E foi, através dessa porta, que eu tentei caminhar para o que me liberta e é singelo e solto, e que como o vento nos leva, a gostar de ser nuvem ou pássaro...

Seria bom ser nuvem ou pássaro.

 
Pássaro Azul, de Júlio Resende

Depois desta espécie de “Introdução”, de que citei algumas passagens, seguem-se quatro poemas e um texto em prosa. Como no girar de um carrossel imparável, voltam as recordações de infância e a marca profunda que deixaram na autora.

 A despedida da mãe” é uma ode de ternura pela nossa mãe e é dedicada aos filhos, Miguel e Manuel;

 
O meu pai, desenho de Umberto Sartori, veneziano

No poema “Naquele jardim Julho 2013” é a imagem do pai que perpassa, num dia de Verão, muito anos depois da sua morte noutro Verão, em Agosto. 

O poema é dedicado ao neto mais velho, Lucas.

 
Verão, de Auguste Renoir

No poema seguinte, “Simplesmente usar o coração”, refere a importância da lição do pai, do seu amor pelas coisas simples da natureza como as florzinhas sem nome que encontrava nos seus passeios pelos campos - e tantas coisas mais.

 

as madressilvas

“Ela recorda o pai,/recordá-lo/é ter um tecto,/uma ilha, /um farol,/é reviver o afecto, /o amor,/a confiança,/é ser cúmplice da verdade,/ e do respeito,/é recusar o ódio,/a intolerância,/a violência.”  

Não tem dedicatória – será com certeza para todos os que conheceram o "pai".

O quarto das bonecas” é outra recordação: o quarto cujas paredes a nossa mãe pintou com bonecos.

 
"as flores de cores garridas, as joaninhas"

Pintou as paredes brancas com desenhos feitos a caneta de feltro, de cores diferentes, com uma imaginação e uma delicadeza extraordinárias.

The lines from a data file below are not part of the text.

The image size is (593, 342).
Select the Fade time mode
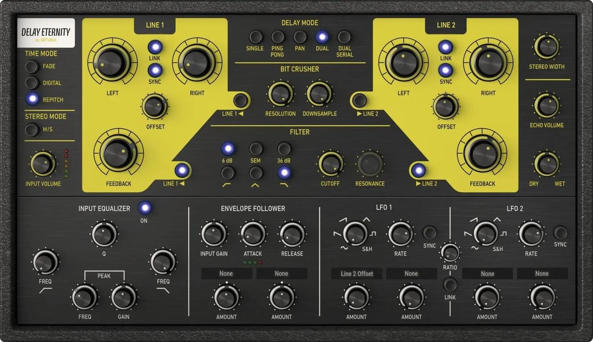point(32,67)
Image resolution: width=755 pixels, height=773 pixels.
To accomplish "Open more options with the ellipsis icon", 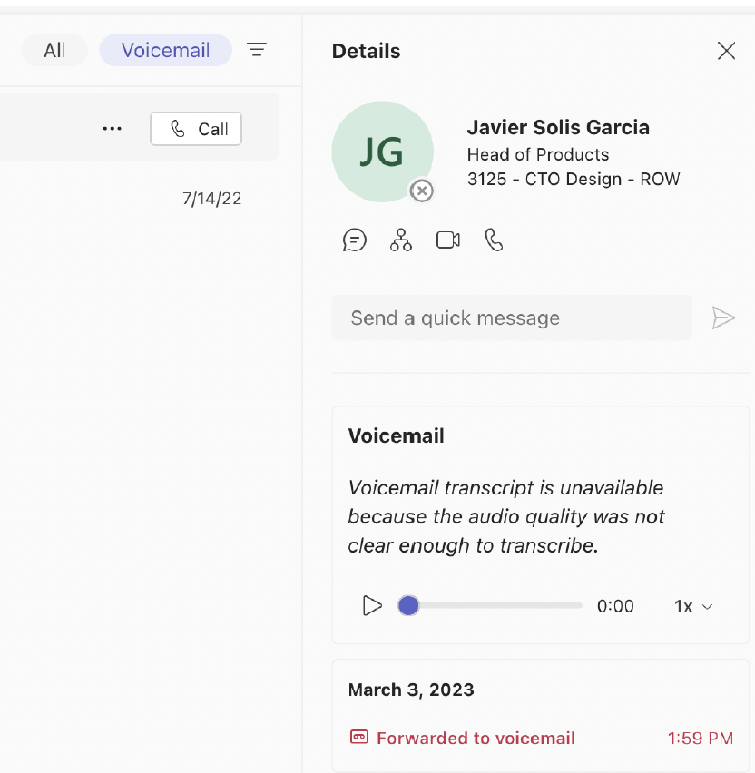I will 112,128.
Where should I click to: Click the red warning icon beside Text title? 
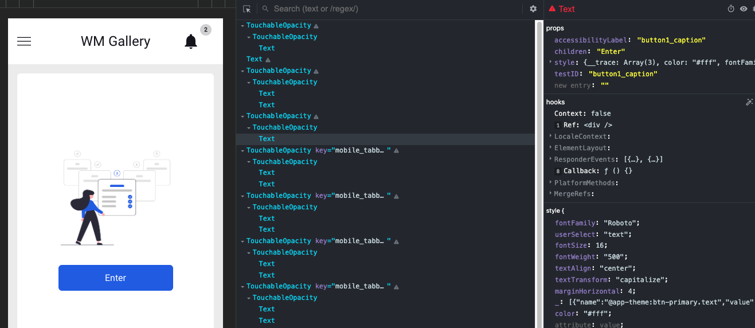click(x=552, y=9)
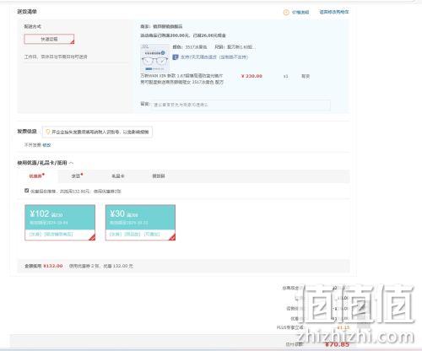Collapse the coupon/gift card section chevron
Viewport: 422px width, 351px height.
pos(71,163)
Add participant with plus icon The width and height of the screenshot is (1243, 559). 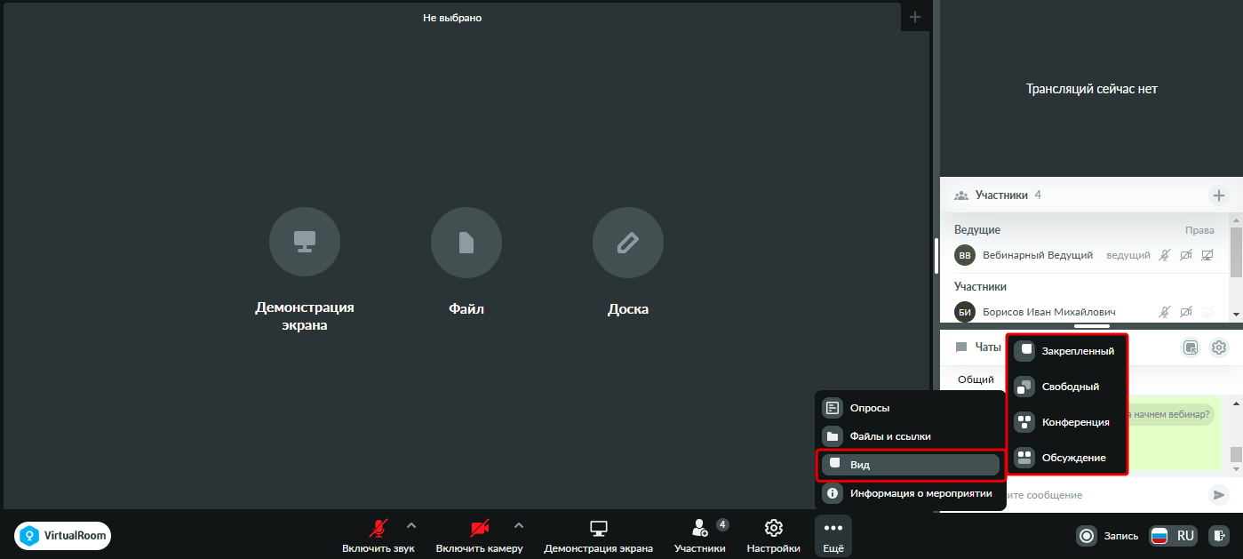[1218, 196]
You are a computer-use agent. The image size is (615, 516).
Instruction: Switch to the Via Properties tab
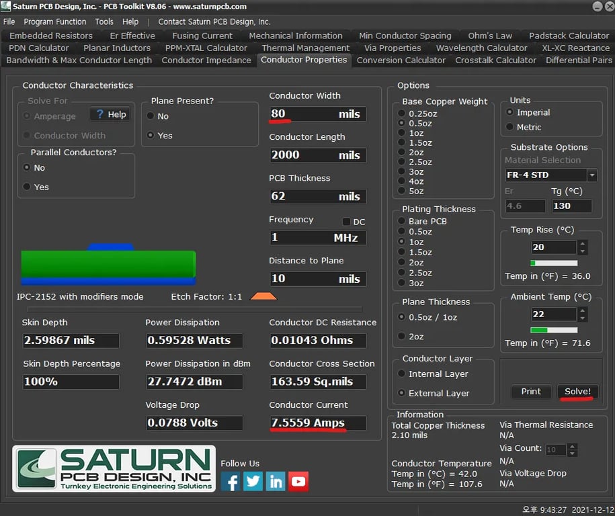(x=393, y=48)
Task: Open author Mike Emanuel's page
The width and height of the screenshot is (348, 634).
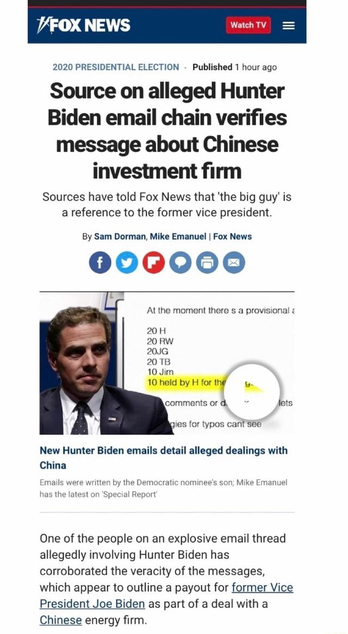Action: coord(179,236)
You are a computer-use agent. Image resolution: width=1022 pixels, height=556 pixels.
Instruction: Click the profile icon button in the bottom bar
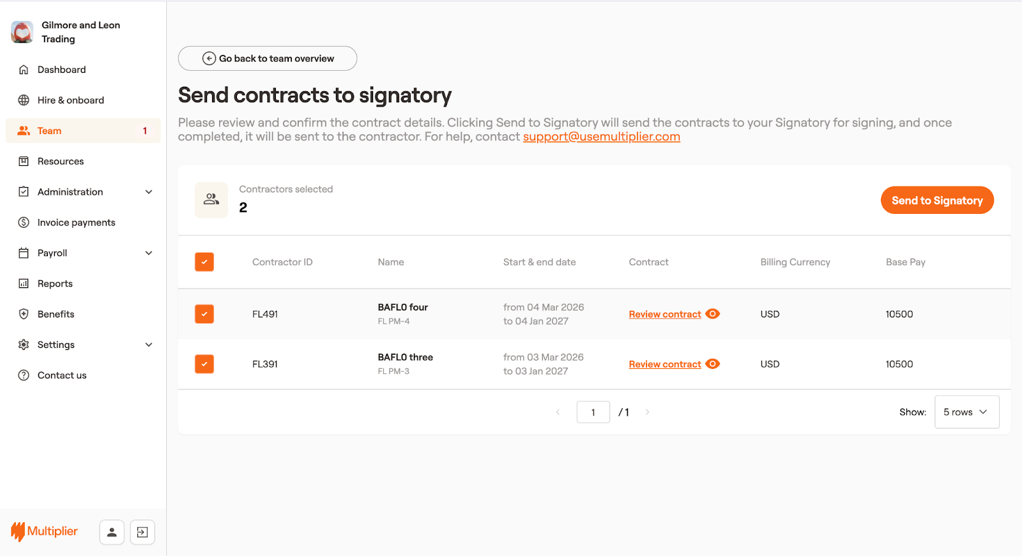[x=112, y=532]
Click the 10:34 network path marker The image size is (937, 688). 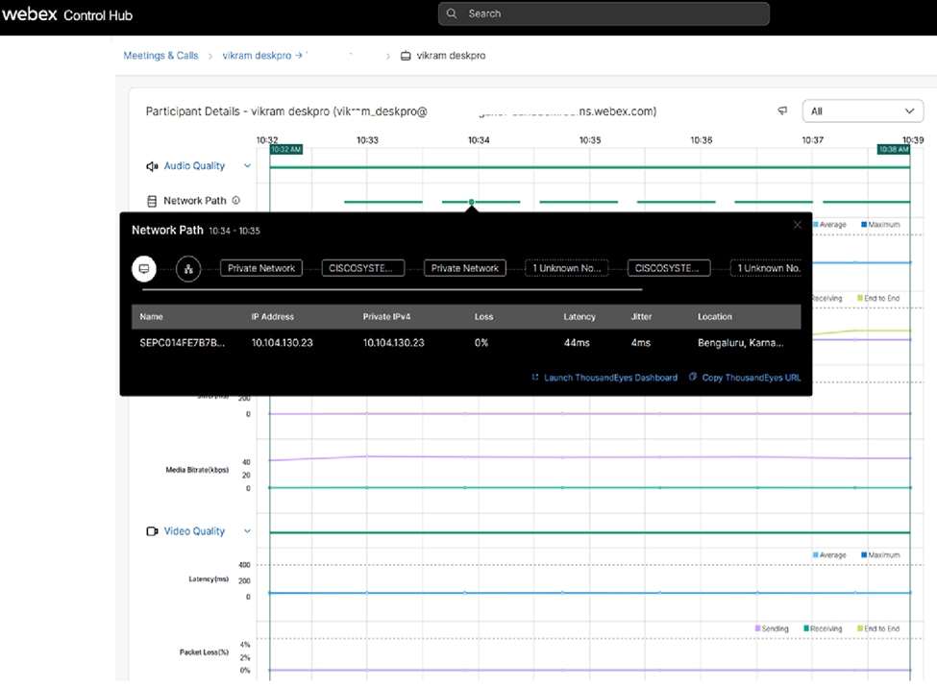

 Durante anos e anos aquelas paredes me emocionaram sempre também. No fundo é uma poesia em prosa e é dedicada à neta mais nova, a pequena Sara.

  

"os meninos"

 Lá estavam eles, os “meninos”, o sol enorme colado ao tecto, as flores de cores garridas, os pássaros, as joaninhas, as árvores com folhas muito abertas, as borboletas, os balões a voar, a menina suspensa no papagaio, feliz por estar tão perto do céu e das nuvens.”

 

"a menina suspensa no papagaio "

E tu vieste” é o último poema e é dedicado ao marido, Adal Malzbender, com quem partilhou esta sua vida e que ilustrou os dois livros com fotografias.

Terminei a leitura dos dois livrinhos com o coração apertado, tantas são as recordações vividas com ela, minha irmã pequenina, tanta a amizade e as brincadeiras desde sempre. Digo só que foi uma alegria muito grande ter lido o que a minha irmã escreveu e ter aqui falado dela. 

  

Maria Malzbender, há uns anos, em minha casa

***

 (1) Os dois livrinhos são "edições de autor", criadas na "LOADING" tipografia/informática, de Portalegre. "Criadas" porque se trata de uma real "criação": as edições foram muito cuidadas, quase "com amor". Só em Portalegre, claro (estou a brincar...).

(2) Os "guaranis" formam o maior povo nativo, em quantidade de indivíduos, vivendo no Brasil. Eles são originários do tronco da família linguística tupi-guarani.